Once hired, many never leave Jaguar store

Darren Henry Jaguar shop foreman Mike Berger: "We basically all grew up together."

Darren Henry Jaguar in Miami has been Mike Berger's sole employer for his entire adult life.

Berger's father worked at the dealership, and helped his high school son land a part-time job cleaning the shop. After the son graduated, he began working full-time at the dealership.

Today, nearly 25 years since he first took a job at Warren Henry Jaguar, Berger still works at the dealership alongside his dad, who has been with the Warren Henry group for more than 30 years.

"It's pretty much been my only job," says Berger, now the dealership's shop foreman. "I've done every job imaginable, from car washer to mechanic to porter to cashier to a paperwork handler. Anything in the service department, I've done and mastered over the years."

Though the dealership shares some staff with Warren Henry's Land Rover dealership, there are about 25 employees who work solely for the Jaguar dealership, which sold or leased 191 vehicles last year. Many of those staff members have been with the dealership for decades, creating a familylike atmosphere.

"We basically all grew up together," Berger says.

Warren Henry Jaguar ranks No. 1 among small dealerships, defined as those with fewer than 49 employees, in this year's Automotive News ranking of the 100 Best Dealerships To Work For.

Promoting from within

The company encourages employees to stay with the dealership, and rewards employees by promoting primarily from within, says General Manager Larry Zinn, son of dealer principal Warren Zinn.

"Most of the people in the company have worked their way up from another position, and I think that sends a very positive message that with the right work and dedication there's always opportunity to grow with us," says Zinn.

For example, Service Manager Nestor Alvarez began working for Warren Henry Automotive Group when he was fresh out of college 33 years ago.

As Alvarez has risen to various positions throughout the eight-dealership group, Warren Zinn has allowed him and other staffers to become partners in some of Zinn's other businesses, such as a parts franchise he bought from Mighty Auto Parts.

"He gave five of us the opportunity to go into business with him, to be part owners of the franchise," Alvarez says.

Though Warren has passed much of the responsibility for running the dealership to his son Larry -- Larry "actually wasn't even born when I came to work" for Zinn, notes Alvarez -- he still maintains a presence at the dealership.

"They're always there, Larry more so now that Warren is letting him take the reins a little bit, but he works more than anyone else at the company," says Danny Palenzuela, the sales manager. "He's there six days a week. He's there almost open to close."

Warren Henry Jaguar service manager Nestor Alvarez: "We live in Miami, so the cruise ships leave on Friday and come back on Monday. We try to make it interesting."

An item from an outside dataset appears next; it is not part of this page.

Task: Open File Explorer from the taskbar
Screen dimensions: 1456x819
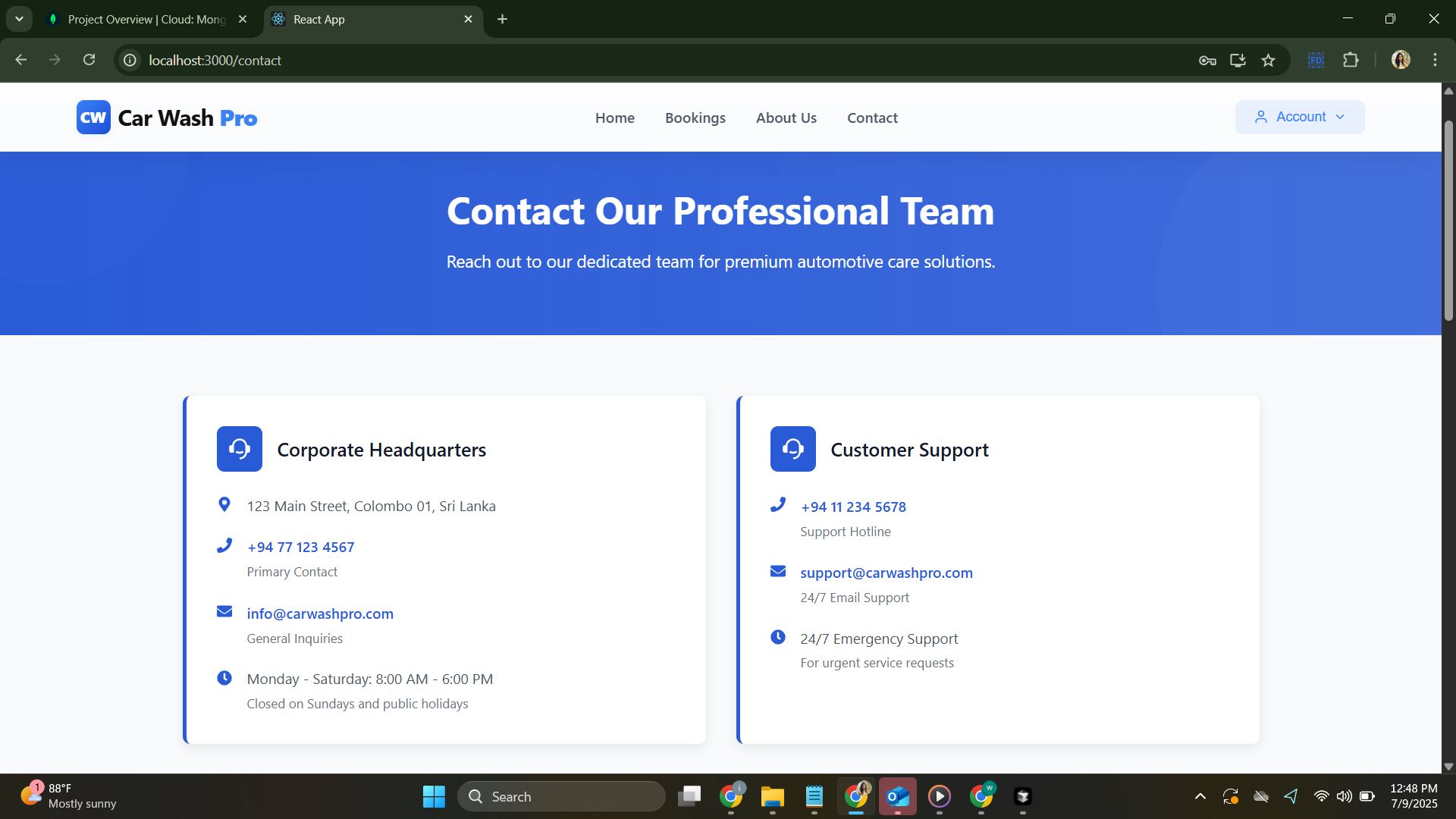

The Zinns trust their employees to make decisions, says Palenzuela, who has been with the company since he graduated from college in 2004. He notes that there's very little bureaucracy at the dealership.

"They had confidence in me to do the job and allowed me to grow within the company," says Palenzuela, whose father also worked for Warren Henry for more than 30 years.

"They trusted me as a 23- or 24-year-old out of school. They put a lot of faith in me and put a lot in my hands. I was able to be rewarded and be successful with the company," Palenzuela says.

Both Warren and Larry Zinn have maintained an open-door policy. Larry says the policy is a key tenet of his management style as they try to keep a low-pressure environment.

'Pass that along'

"I believe that gets passed onto the customer," Zinn says. "The same way we're able to treat our people, they pass that along. And not just constantly being under the gun and under tons of pressure, or having to worry and fear all the time -- that only helps us."

To help maintain that low-pressure environment, employees are offered a wide array of perks, from tickets to Miami Dolphins games to quarterly dinners for the whole staff at nice restaurants if certain goals are met.

The dealership will also hold events for customers, such as test-drives or parties at a local country club, that employees are also invited to, Larry Zinn says. The dealership has given away iPads and even cruises.

Says Alvarez: "We live in Miami, so the cruise ships leave on Friday and come back on Monday. We try to make it interesting."

Zinn says his father believed in treating people properly and recognized that his employees have lives, and sometimes crises, outside of work. That attitude has remained one of Warren Henry's central precepts through the years, he says.

"Things do happen," Zinn says. "People will need time off. They occasionally will need help with other matters in their personal life."